§ Input material:
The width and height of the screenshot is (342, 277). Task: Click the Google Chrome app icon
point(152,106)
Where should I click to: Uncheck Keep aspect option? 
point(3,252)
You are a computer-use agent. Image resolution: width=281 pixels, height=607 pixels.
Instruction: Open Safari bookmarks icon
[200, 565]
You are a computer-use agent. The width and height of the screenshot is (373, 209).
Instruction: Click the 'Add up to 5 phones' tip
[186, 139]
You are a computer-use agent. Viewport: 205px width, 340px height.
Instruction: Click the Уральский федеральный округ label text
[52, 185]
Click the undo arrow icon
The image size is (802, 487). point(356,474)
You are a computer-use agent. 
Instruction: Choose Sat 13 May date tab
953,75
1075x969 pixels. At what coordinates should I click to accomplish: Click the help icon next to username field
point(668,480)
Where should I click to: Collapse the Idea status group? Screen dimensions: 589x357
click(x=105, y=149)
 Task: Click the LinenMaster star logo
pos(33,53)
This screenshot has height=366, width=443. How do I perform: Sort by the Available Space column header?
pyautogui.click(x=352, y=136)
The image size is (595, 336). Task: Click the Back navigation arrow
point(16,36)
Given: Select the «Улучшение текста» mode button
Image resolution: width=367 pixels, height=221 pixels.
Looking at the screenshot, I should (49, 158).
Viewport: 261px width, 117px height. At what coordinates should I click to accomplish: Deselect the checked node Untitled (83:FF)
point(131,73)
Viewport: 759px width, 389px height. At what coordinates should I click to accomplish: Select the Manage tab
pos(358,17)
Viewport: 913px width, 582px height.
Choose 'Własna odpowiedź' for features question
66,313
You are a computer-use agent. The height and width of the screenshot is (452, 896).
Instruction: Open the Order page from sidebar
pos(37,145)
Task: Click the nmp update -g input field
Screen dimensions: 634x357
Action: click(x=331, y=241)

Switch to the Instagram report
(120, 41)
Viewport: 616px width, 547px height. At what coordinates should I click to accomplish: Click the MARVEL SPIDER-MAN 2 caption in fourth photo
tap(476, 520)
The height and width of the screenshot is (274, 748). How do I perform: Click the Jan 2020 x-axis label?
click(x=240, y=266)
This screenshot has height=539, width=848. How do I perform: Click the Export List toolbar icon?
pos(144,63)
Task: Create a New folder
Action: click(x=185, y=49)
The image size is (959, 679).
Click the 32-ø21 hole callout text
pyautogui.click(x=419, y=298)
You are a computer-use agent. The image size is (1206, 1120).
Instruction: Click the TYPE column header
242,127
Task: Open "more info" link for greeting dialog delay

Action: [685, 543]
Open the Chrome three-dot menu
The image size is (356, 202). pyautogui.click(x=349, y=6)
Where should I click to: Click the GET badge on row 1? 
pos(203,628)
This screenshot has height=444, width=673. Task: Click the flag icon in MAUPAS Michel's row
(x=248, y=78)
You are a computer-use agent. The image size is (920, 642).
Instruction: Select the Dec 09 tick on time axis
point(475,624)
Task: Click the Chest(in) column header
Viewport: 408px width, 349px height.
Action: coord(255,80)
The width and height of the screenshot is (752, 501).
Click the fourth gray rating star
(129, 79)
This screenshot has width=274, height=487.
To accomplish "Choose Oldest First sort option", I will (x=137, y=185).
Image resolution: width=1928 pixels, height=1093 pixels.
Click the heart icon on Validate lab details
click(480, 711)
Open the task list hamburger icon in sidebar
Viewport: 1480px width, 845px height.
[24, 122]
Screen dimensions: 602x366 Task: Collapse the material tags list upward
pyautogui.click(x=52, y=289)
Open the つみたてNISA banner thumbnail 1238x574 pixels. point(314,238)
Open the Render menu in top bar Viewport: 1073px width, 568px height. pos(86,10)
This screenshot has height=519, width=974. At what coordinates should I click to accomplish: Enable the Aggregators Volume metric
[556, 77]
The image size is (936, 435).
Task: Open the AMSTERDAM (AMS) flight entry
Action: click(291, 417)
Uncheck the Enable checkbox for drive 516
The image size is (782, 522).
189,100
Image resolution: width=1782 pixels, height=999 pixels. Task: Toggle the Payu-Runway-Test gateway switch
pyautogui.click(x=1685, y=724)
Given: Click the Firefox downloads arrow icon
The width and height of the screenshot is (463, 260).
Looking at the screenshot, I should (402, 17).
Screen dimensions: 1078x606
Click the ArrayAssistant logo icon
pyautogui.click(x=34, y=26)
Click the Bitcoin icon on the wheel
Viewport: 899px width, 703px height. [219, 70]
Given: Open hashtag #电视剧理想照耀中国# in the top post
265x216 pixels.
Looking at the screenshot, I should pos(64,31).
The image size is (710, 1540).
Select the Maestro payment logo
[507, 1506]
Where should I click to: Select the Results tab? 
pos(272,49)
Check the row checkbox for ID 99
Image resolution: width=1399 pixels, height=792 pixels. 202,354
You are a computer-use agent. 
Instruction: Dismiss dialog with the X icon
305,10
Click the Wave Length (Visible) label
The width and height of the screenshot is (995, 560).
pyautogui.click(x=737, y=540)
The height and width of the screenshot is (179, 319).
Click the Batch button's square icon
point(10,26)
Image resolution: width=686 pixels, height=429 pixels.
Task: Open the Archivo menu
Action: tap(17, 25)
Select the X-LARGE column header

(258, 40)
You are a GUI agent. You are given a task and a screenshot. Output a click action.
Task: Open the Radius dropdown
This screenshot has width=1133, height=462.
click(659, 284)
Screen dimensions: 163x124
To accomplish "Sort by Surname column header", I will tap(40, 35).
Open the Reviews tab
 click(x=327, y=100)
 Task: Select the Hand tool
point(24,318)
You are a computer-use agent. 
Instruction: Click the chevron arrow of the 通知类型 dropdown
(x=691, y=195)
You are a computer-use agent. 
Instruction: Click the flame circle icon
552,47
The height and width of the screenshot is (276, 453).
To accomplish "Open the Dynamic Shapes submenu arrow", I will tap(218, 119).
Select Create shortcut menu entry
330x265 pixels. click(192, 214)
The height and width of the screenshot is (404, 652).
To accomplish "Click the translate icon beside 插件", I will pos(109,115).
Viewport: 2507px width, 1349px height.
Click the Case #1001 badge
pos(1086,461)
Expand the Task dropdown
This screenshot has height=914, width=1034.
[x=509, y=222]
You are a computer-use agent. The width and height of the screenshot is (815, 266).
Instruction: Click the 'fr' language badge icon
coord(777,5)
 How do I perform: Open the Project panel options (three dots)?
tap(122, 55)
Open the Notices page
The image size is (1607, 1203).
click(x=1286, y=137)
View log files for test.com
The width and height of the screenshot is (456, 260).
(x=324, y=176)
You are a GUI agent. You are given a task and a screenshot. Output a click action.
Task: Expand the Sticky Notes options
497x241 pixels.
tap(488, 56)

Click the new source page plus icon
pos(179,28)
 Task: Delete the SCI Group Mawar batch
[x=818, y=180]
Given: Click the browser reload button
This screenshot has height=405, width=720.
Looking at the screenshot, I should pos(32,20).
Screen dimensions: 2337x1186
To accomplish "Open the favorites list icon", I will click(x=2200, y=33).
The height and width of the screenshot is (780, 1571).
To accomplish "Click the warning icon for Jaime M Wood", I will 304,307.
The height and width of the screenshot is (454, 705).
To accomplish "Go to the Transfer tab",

§ Prompt:
Please copy all of the records above without changing a single character.

§ Exercise solution:
The width and height of the screenshot is (342, 277). Task: Click the Google Chrome app icon
point(152,106)
Where should I click to: Uncheck Keep aspect option? 
point(3,252)
You are a computer-use agent. Image resolution: width=281 pixels, height=607 pixels.
Instruction: Open Safari bookmarks icon
[200, 565]
You are a computer-use agent. The width and height of the screenshot is (373, 209).
Instruction: Click the 'Add up to 5 phones' tip
[186, 139]
You are a computer-use agent. Viewport: 205px width, 340px height.
Instruction: Click the Уральский федеральный округ label text
[52, 185]
Click the undo arrow icon
The image size is (802, 487). point(356,474)
You are a computer-use agent. 
Instruction: Choose Sat 13 May date tab
953,75
1075x969 pixels. At what coordinates should I click to accomplish: Click the help icon next to username field
point(668,480)
Where should I click to: Collapse the Idea status group? Screen dimensions: 589x357
click(x=105, y=149)
 Task: Click the LinenMaster star logo
pos(33,53)
This screenshot has height=366, width=443. How do I perform: Sort by the Available Space column header?
pyautogui.click(x=352, y=136)
The image size is (595, 336). Task: Click the Back navigation arrow
point(16,36)
Given: Select the «Улучшение текста» mode button
Image resolution: width=367 pixels, height=221 pixels.
Looking at the screenshot, I should (49, 158).
Viewport: 261px width, 117px height. At what coordinates should I click to accomplish: Deselect the checked node Untitled (83:FF)
point(131,73)
Viewport: 759px width, 389px height. At what coordinates should I click to accomplish: Select the Manage tab
pos(358,17)
Viewport: 913px width, 582px height.
Choose 'Własna odpowiedź' for features question
66,313
You are a computer-use agent. The height and width of the screenshot is (452, 896).
Instruction: Open the Order page from sidebar
pos(37,145)
Task: Click the nmp update -g input field
Screen dimensions: 634x357
Action: click(x=331, y=241)

Switch to the Instagram report
(120, 41)
Viewport: 616px width, 547px height. At what coordinates should I click to accomplish: Click the MARVEL SPIDER-MAN 2 caption in fourth photo
tap(476, 520)
The height and width of the screenshot is (274, 748). How do I perform: Click the Jan 2020 x-axis label?
click(x=240, y=266)
This screenshot has height=539, width=848. How do I perform: Click the Export List toolbar icon?
pos(144,63)
Task: Create a New folder
Action: click(x=185, y=49)
The image size is (959, 679).
Click the 32-ø21 hole callout text
pyautogui.click(x=419, y=298)
You are a computer-use agent. The image size is (1206, 1120).
Instruction: Click the TYPE column header
242,127
Task: Open "more info" link for greeting dialog delay

Action: [685, 543]
Open the Chrome three-dot menu
The image size is (356, 202). pyautogui.click(x=349, y=6)
Where should I click to: Click the GET badge on row 1? 
pos(203,628)
This screenshot has height=444, width=673. Task: Click the flag icon in MAUPAS Michel's row
(x=248, y=78)
You are a computer-use agent. The image size is (920, 642).
Instruction: Select the Dec 09 tick on time axis
point(475,624)
Task: Click the Chest(in) column header
Viewport: 408px width, 349px height.
Action: coord(255,80)
The width and height of the screenshot is (752, 501).
Click the fourth gray rating star
(129, 79)
This screenshot has width=274, height=487.
To accomplish "Choose Oldest First sort option", I will (x=137, y=185).
Image resolution: width=1928 pixels, height=1093 pixels.
Click the heart icon on Validate lab details
click(480, 711)
Open the task list hamburger icon in sidebar
Viewport: 1480px width, 845px height.
[24, 122]
Screen dimensions: 602x366 Task: Collapse the material tags list upward
pyautogui.click(x=52, y=289)
Open the つみたてNISA banner thumbnail 1238x574 pixels. point(314,238)
Open the Render menu in top bar Viewport: 1073px width, 568px height. pos(86,10)
This screenshot has height=519, width=974. At what coordinates should I click to accomplish: Enable the Aggregators Volume metric
[556, 77]
The image size is (936, 435).
Task: Open the AMSTERDAM (AMS) flight entry
Action: click(291, 417)
Uncheck the Enable checkbox for drive 516
The image size is (782, 522).
189,100
Image resolution: width=1782 pixels, height=999 pixels. Task: Toggle the Payu-Runway-Test gateway switch
pyautogui.click(x=1685, y=724)
Given: Click the Firefox downloads arrow icon
The width and height of the screenshot is (463, 260).
Looking at the screenshot, I should (402, 17).
Screen dimensions: 1078x606
Click the ArrayAssistant logo icon
pyautogui.click(x=34, y=26)
Click the Bitcoin icon on the wheel
Viewport: 899px width, 703px height. [219, 70]
Given: Open hashtag #电视剧理想照耀中国# in the top post
265x216 pixels.
Looking at the screenshot, I should pos(64,31).
The image size is (710, 1540).
Select the Maestro payment logo
[507, 1506]
Where should I click to: Select the Results tab? 
pos(272,49)
Check the row checkbox for ID 99
Image resolution: width=1399 pixels, height=792 pixels. 202,354
You are a computer-use agent. 
Instruction: Dismiss dialog with the X icon
305,10
Click the Wave Length (Visible) label
The width and height of the screenshot is (995, 560).
pyautogui.click(x=737, y=540)
The height and width of the screenshot is (179, 319).
Click the Batch button's square icon
point(10,26)
Image resolution: width=686 pixels, height=429 pixels.
Task: Open the Archivo menu
Action: tap(17, 25)
Select the X-LARGE column header

(258, 40)
You are a GUI agent. You are given a task and a screenshot. Output a click action.
Task: Open the Radius dropdown
This screenshot has width=1133, height=462.
click(659, 284)
Screen dimensions: 163x124
To accomplish "Sort by Surname column header", I will tap(40, 35).
Open the Reviews tab
 click(x=327, y=100)
 Task: Select the Hand tool
point(24,318)
You are a computer-use agent. 
Instruction: Click the chevron arrow of the 通知类型 dropdown
(x=691, y=195)
You are a computer-use agent. 
Instruction: Click the flame circle icon
552,47
The height and width of the screenshot is (276, 453).
To accomplish "Open the Dynamic Shapes submenu arrow", I will tap(218, 119).
Select Create shortcut menu entry
330x265 pixels. click(192, 214)
The height and width of the screenshot is (404, 652).
To accomplish "Click the translate icon beside 插件", I will pos(109,115).
Viewport: 2507px width, 1349px height.
Click the Case #1001 badge
pos(1086,461)
Expand the Task dropdown
This screenshot has height=914, width=1034.
[x=509, y=222]
You are a computer-use agent. The width and height of the screenshot is (815, 266).
Instruction: Click the 'fr' language badge icon
coord(777,5)
 How do I perform: Open the Project panel options (three dots)?
tap(122, 55)
Open the Notices page
The image size is (1607, 1203).
click(x=1286, y=137)
View log files for test.com
The width and height of the screenshot is (456, 260).
(x=324, y=176)
You are a GUI agent. You are given a task and a screenshot. Output a click action.
Task: Expand the Sticky Notes options
497x241 pixels.
tap(488, 56)

Click the new source page plus icon
pos(179,28)
 Task: Delete the SCI Group Mawar batch
[x=818, y=180]
Given: Click the browser reload button
This screenshot has height=405, width=720.
Looking at the screenshot, I should pos(32,20).
Screen dimensions: 2337x1186
To accomplish "Open the favorites list icon", I will click(x=2200, y=33).
The height and width of the screenshot is (780, 1571).
To accomplish "Click the warning icon for Jaime M Wood", I will 304,307.
The height and width of the screenshot is (454, 705).
To accomplish "Go to the Transfer tab",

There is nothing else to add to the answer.